Supplementary data 4
One of the limitations of this study is the small sample size of controls. We excluded 166 patients with unknown vaccination history to minimize the possibility of underestimating VE, but this led to the decrease in sample size. In our study, the ratio of cases to controls was low at 1:0.2. The low number of controls as well as the small sample size of influenza B and some age groups resulted in lower precision and wider confidence intervals. Second, test-negative case control study has potential biases. One of the scenarios is the overestimation of VE if vaccinated patients had mild symptoms and did not seek medical care [44]. Another is the underestimation of VE due to larger number of vaccinated persons who have not contracted influenza illness and stay home compared to lesser number of those unvaccinated and healthy. We have to take note on these potential biases when estimating VE using test negative case control design. Third, it is reported that the lower specificity of the test leads to the underestimation of VE [40]. However, our virus isolation showed higher VEs compared to RT PCR despite the low specificity just like RDT. We cannot explain why it happened to virus isolation but not to RDT which in turn had tendency to underestimate VE. Another limitation is the unclear evidence of vaccination date.
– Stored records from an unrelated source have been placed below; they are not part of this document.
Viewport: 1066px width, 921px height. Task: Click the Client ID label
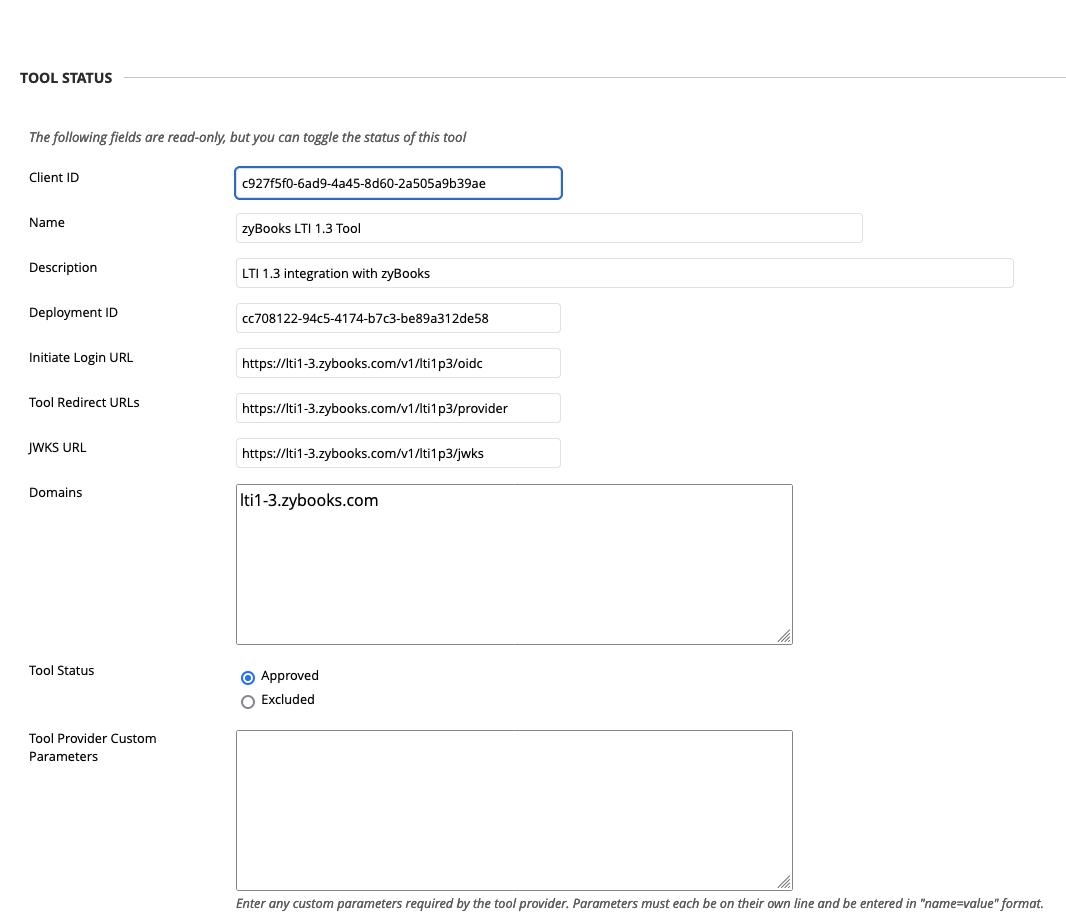(x=54, y=178)

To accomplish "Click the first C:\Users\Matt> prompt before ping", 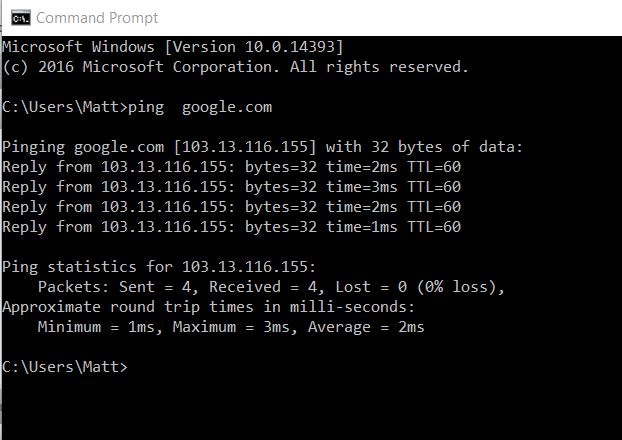I will 64,107.
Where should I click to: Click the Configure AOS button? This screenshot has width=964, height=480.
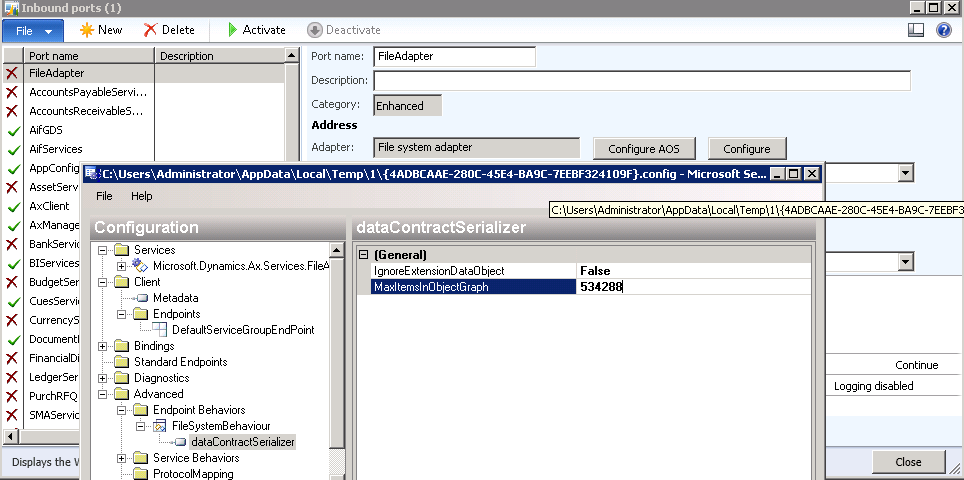(643, 149)
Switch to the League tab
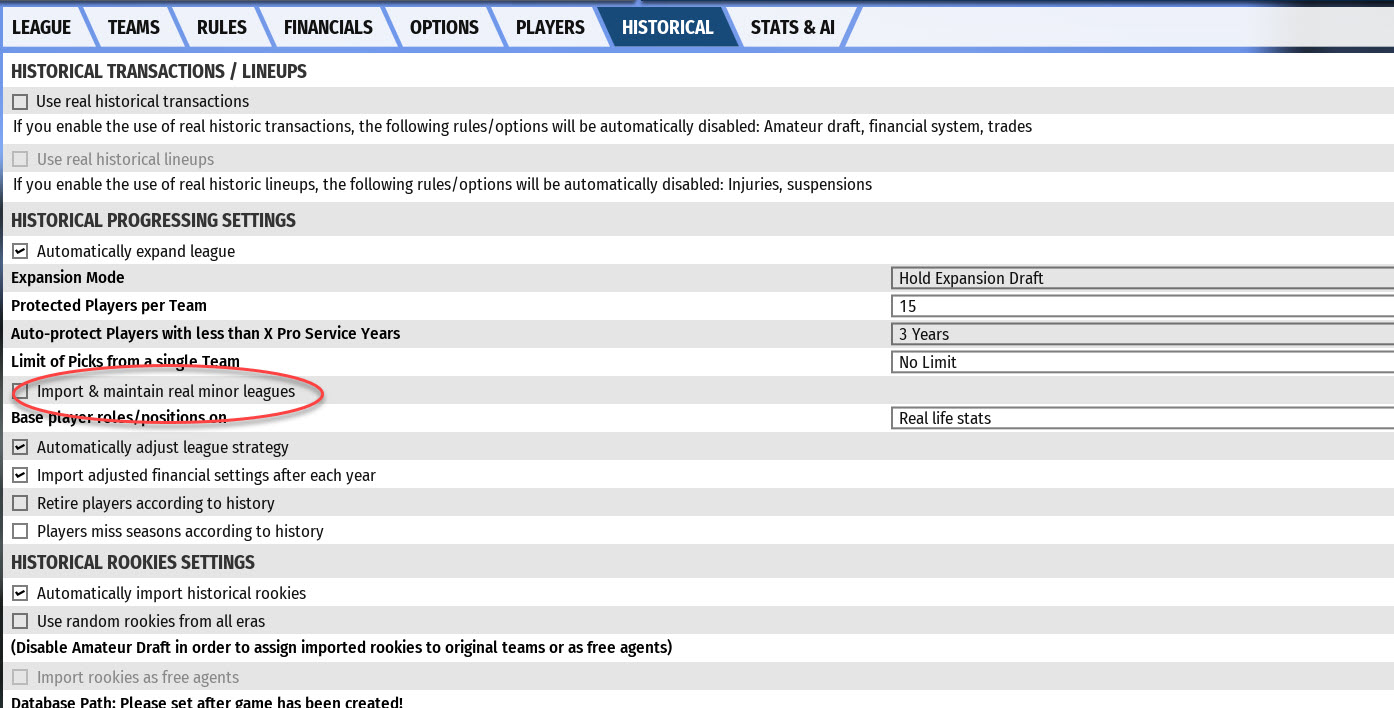 point(41,27)
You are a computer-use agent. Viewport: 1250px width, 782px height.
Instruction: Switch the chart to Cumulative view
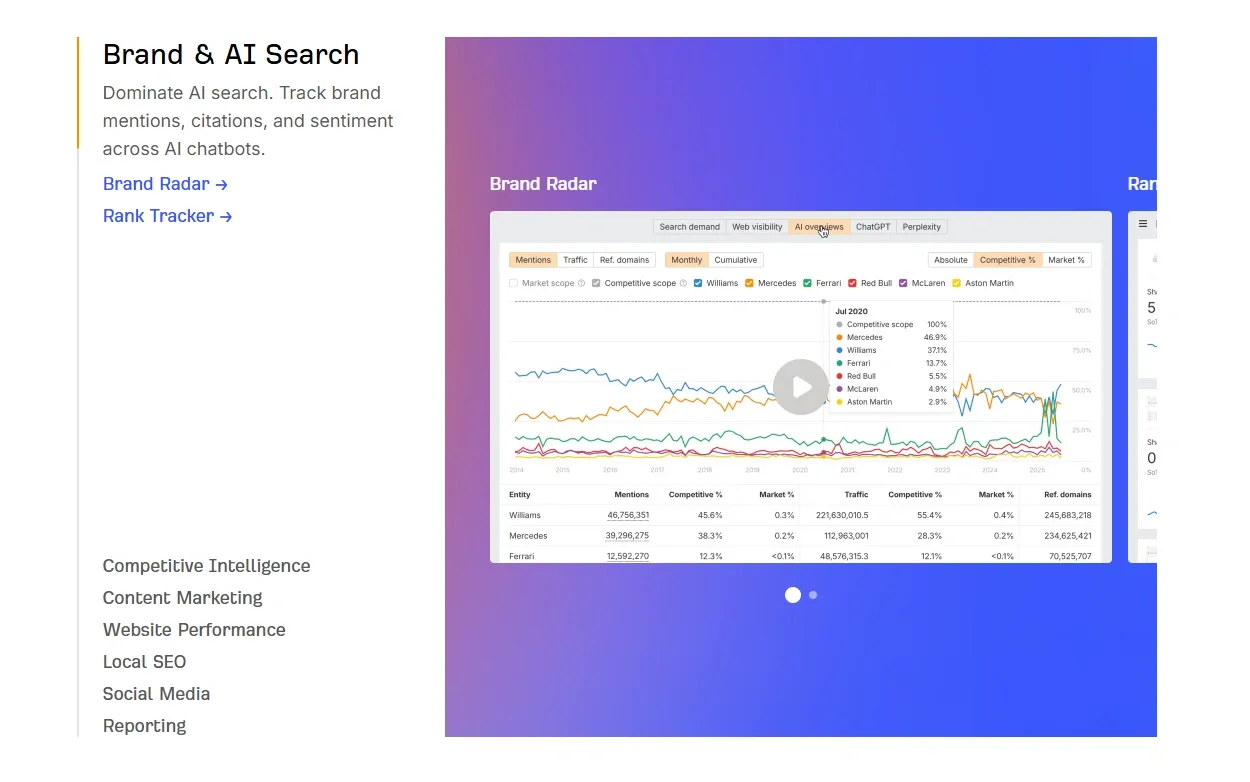point(736,259)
In this study, the date of vaccination was not collected due to the timing of influenza vaccination program in Japan, which was finished in the middle of December while the first sample was collected in the end of December. In conclusion, the current study demonstrated low effectiveness against any influenza infections, A(H1N1)pdm09, and moderate effectiveness for B/Yamagata for all age. In young children, we obtained high VE, but low VE was observed for school age children and adults. A strong points of this study is that we were able to evaluate VE using three different tests, RT PCR as gold standard and compared VEs with other tests, virus isolation and RDT. In addition, we evaluated VEs by influenza B lineages. Future work is needed to obtain a more precise VE estimate and to clarify VE by age groups and lineages of influenza B.

Declaration of interests

The authors declare that there are no known conflicts of interest.